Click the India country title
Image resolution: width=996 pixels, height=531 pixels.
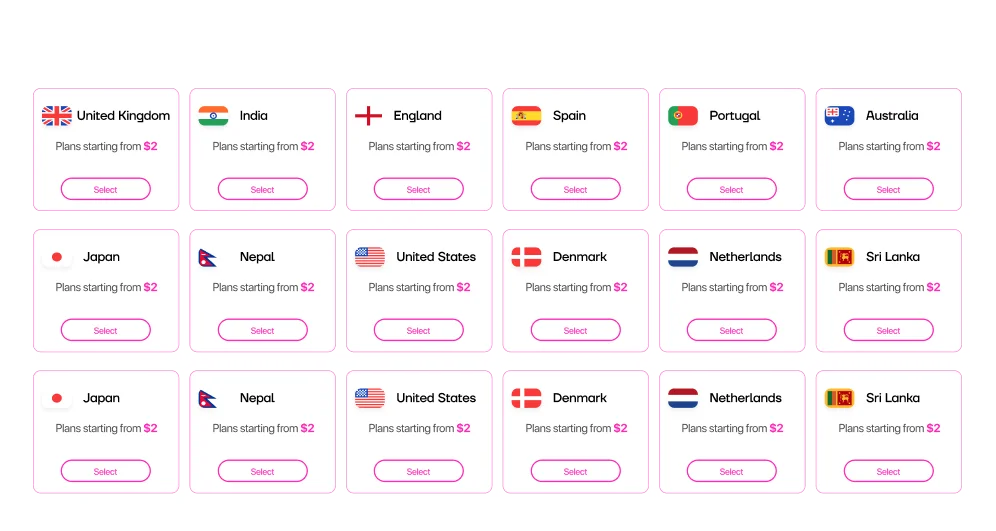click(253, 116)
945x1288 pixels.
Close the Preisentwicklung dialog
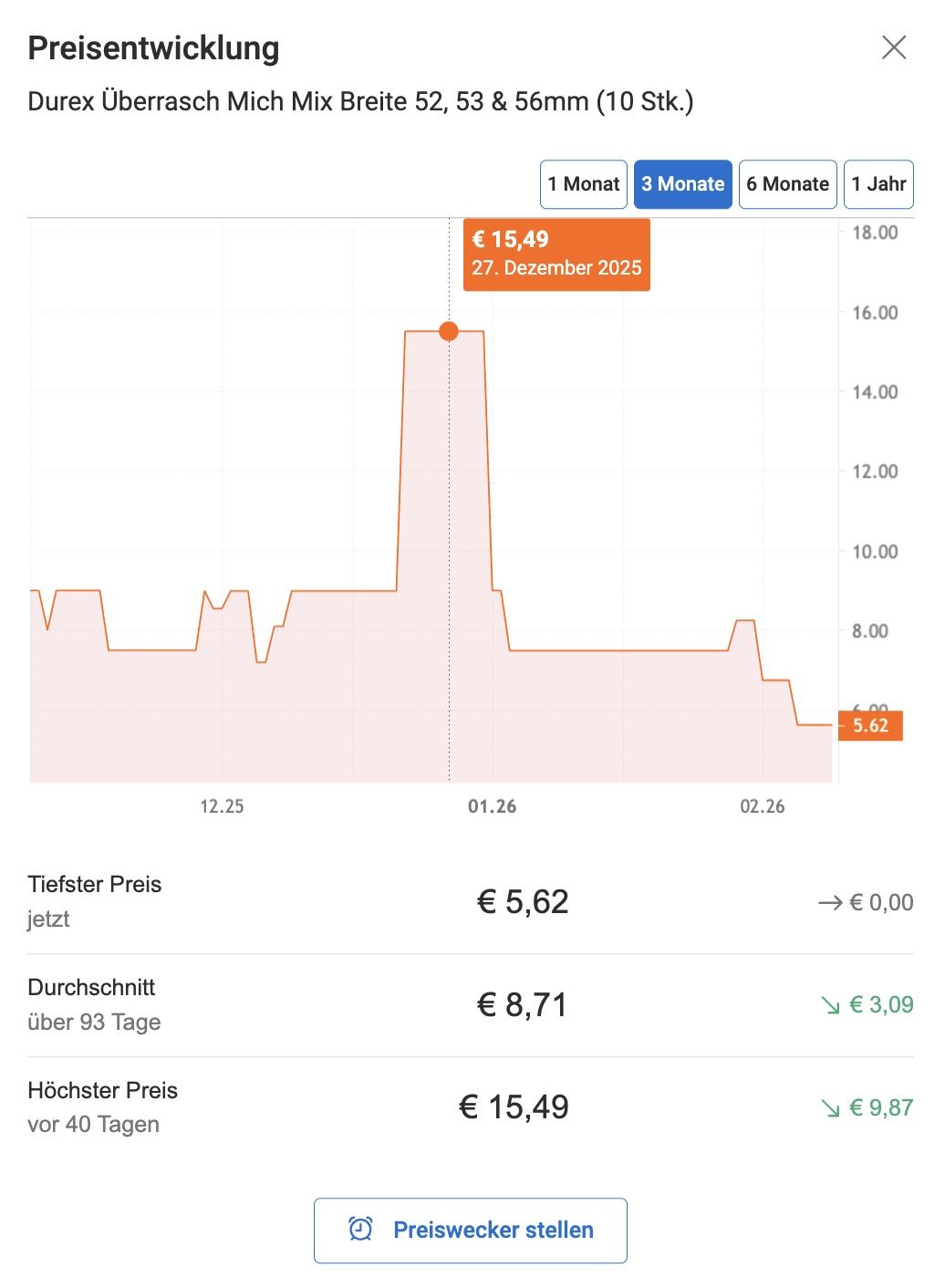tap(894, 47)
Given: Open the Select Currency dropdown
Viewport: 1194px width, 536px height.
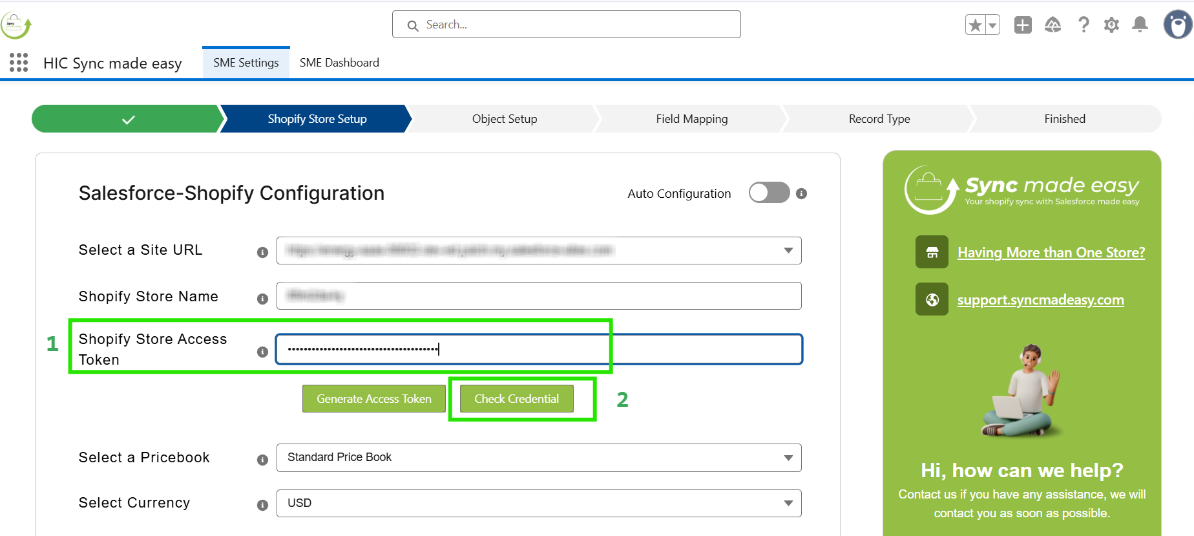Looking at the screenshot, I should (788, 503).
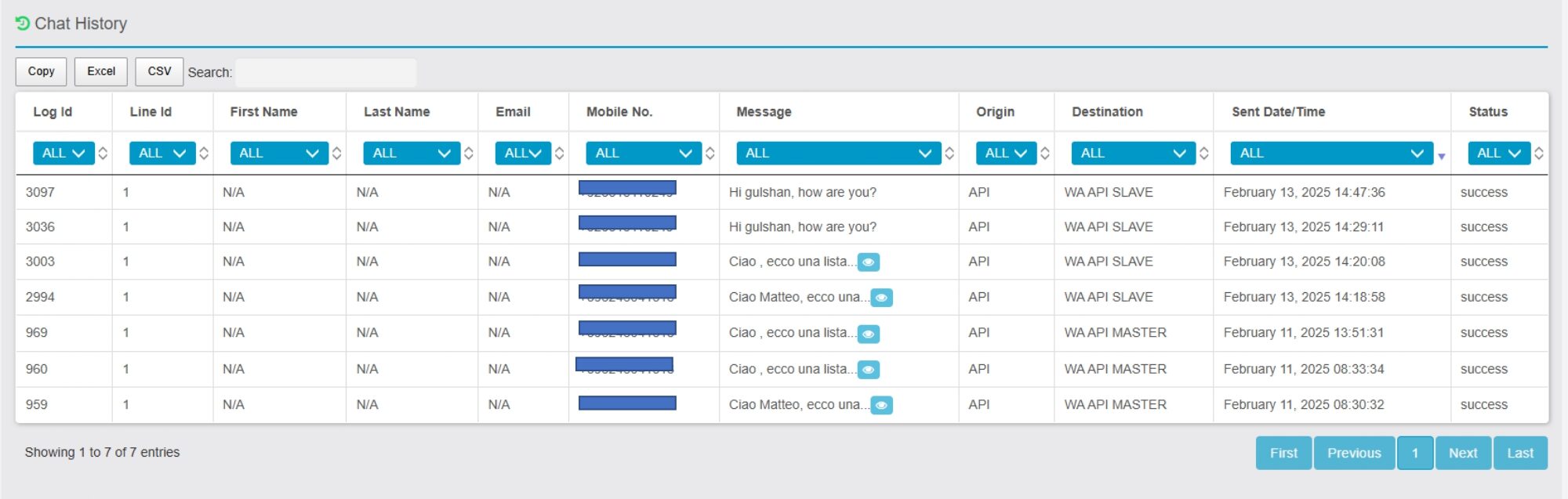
---
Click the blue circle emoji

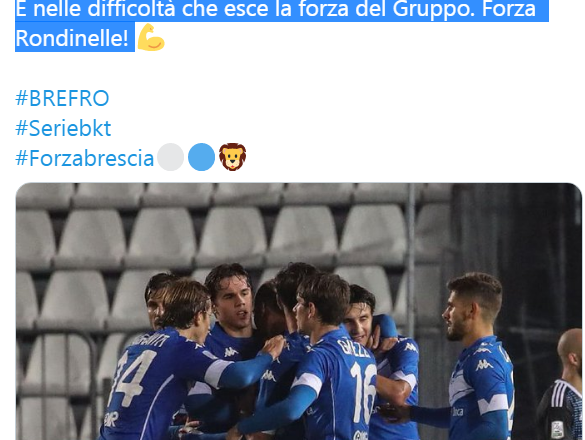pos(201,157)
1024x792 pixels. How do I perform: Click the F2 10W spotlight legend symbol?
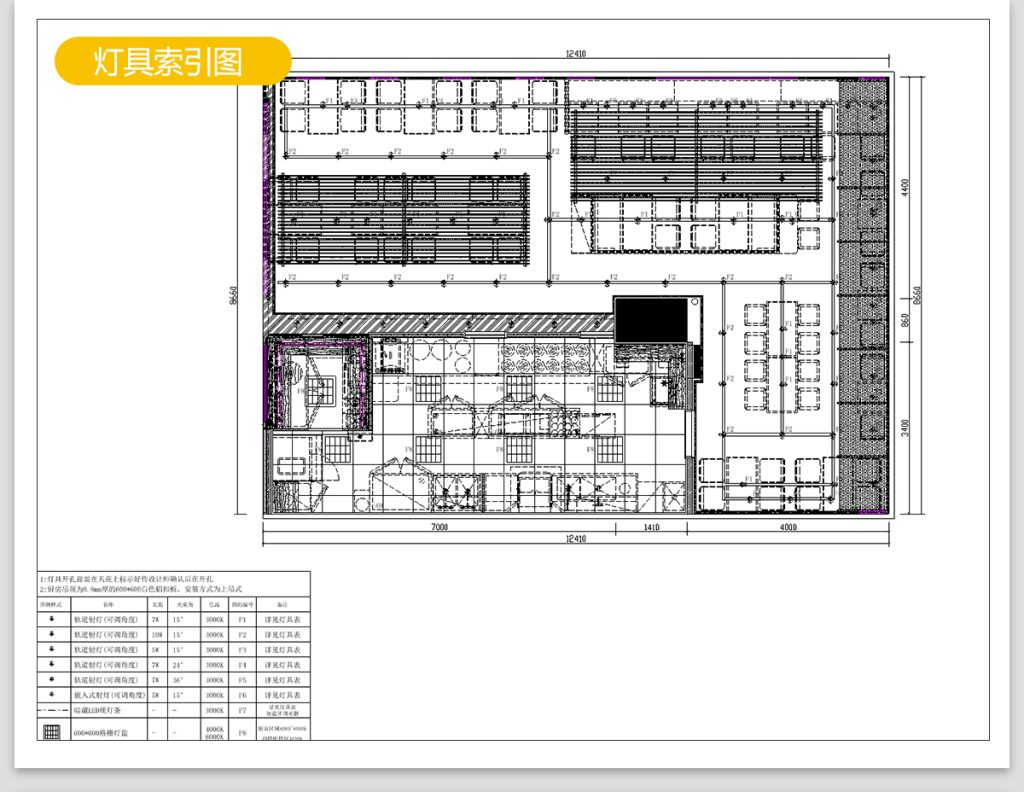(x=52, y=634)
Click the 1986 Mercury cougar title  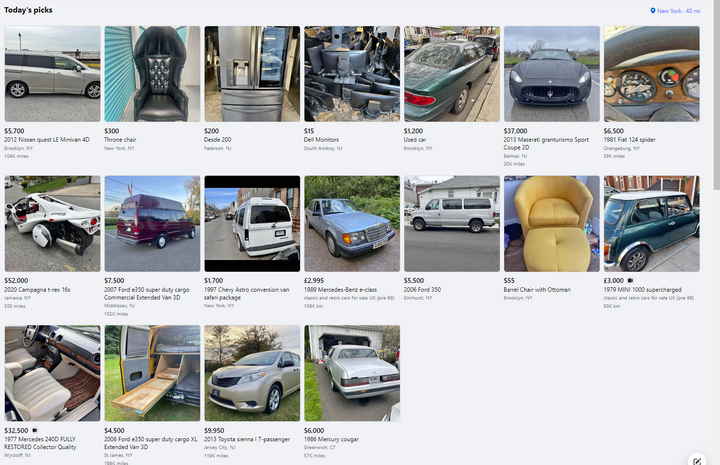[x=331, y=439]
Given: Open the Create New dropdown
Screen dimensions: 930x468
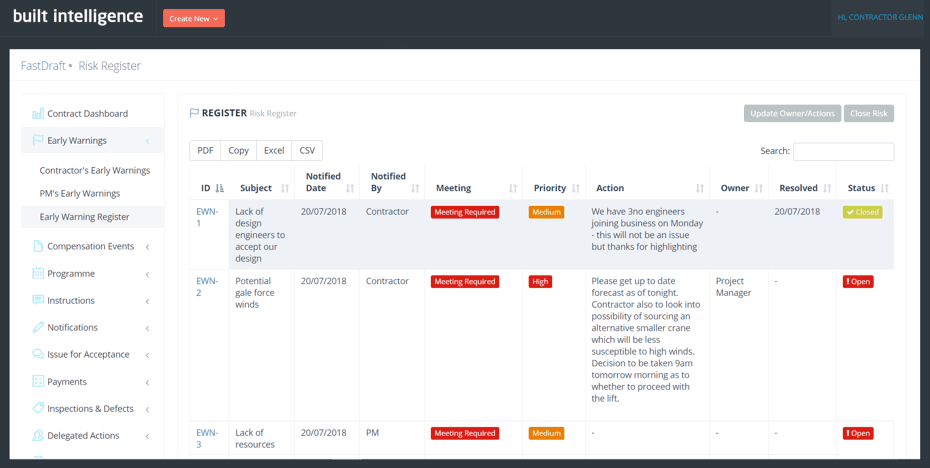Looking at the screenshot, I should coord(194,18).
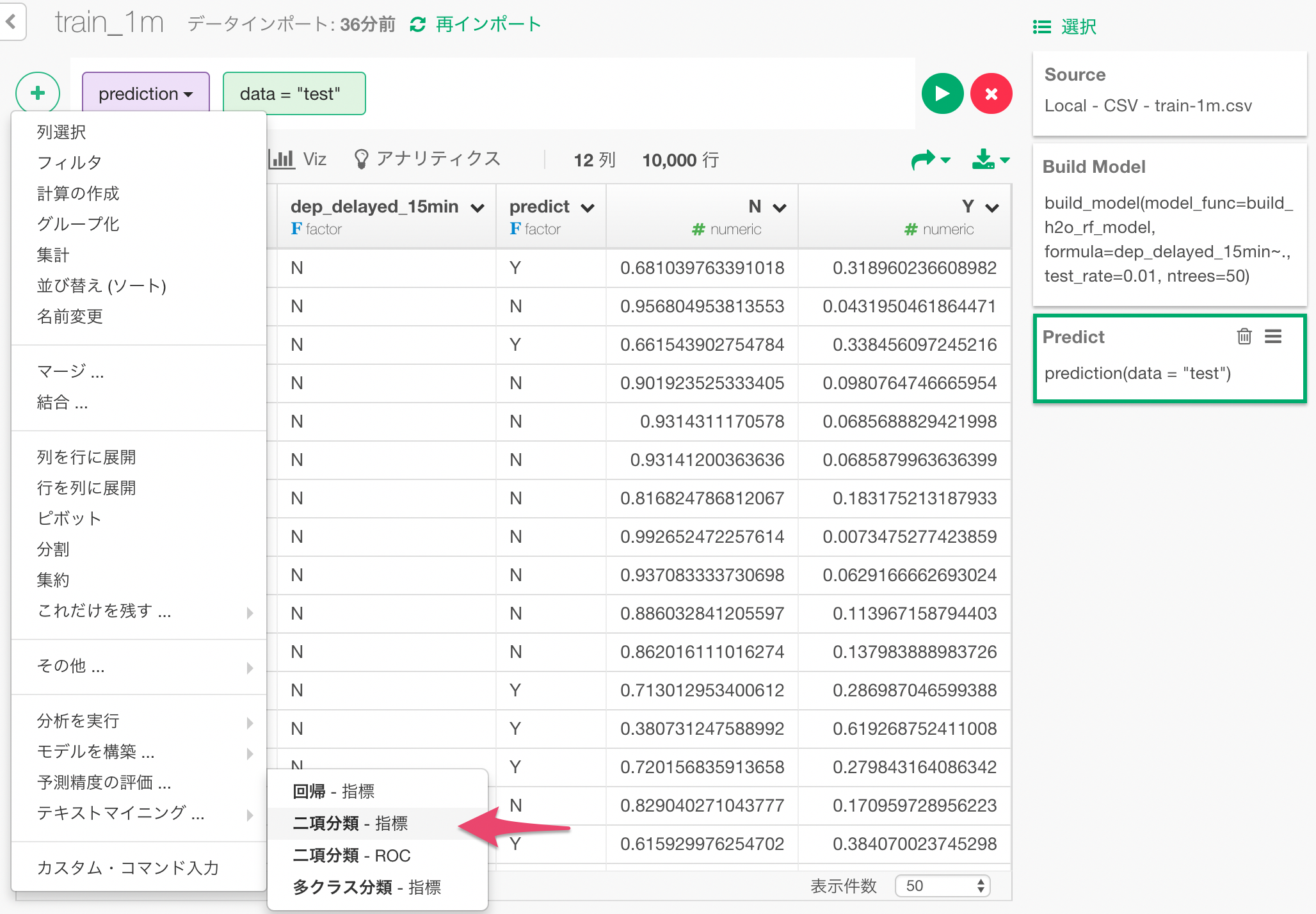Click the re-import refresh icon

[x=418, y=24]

§ **Work to complete**
Put the material from the line with "Click the India country title" up to and including the line with "Looking at the screenshot, I should (788, 503)." into a Markdown table with the columns Row and Line, numbering each row and skipping blank lines. Leave the pictures out.

§ **Correct answer**
| Row | Line |
|---|---|
| 1 | Click the India country title |
| 2 | Image resolution: width=996 pixels, height=531 pixels. |
| 3 | click(253, 116) |
| 4 | 945x1288 pixels. |
| 5 | Close the Preisentwicklung dialog |
| 6 | tap(894, 47) |
| 7 | Given: Open the Select Currency dropdown |
| 8 | Viewport: 1194px width, 536px height. |
| 9 | Looking at the screenshot, I should (788, 503). |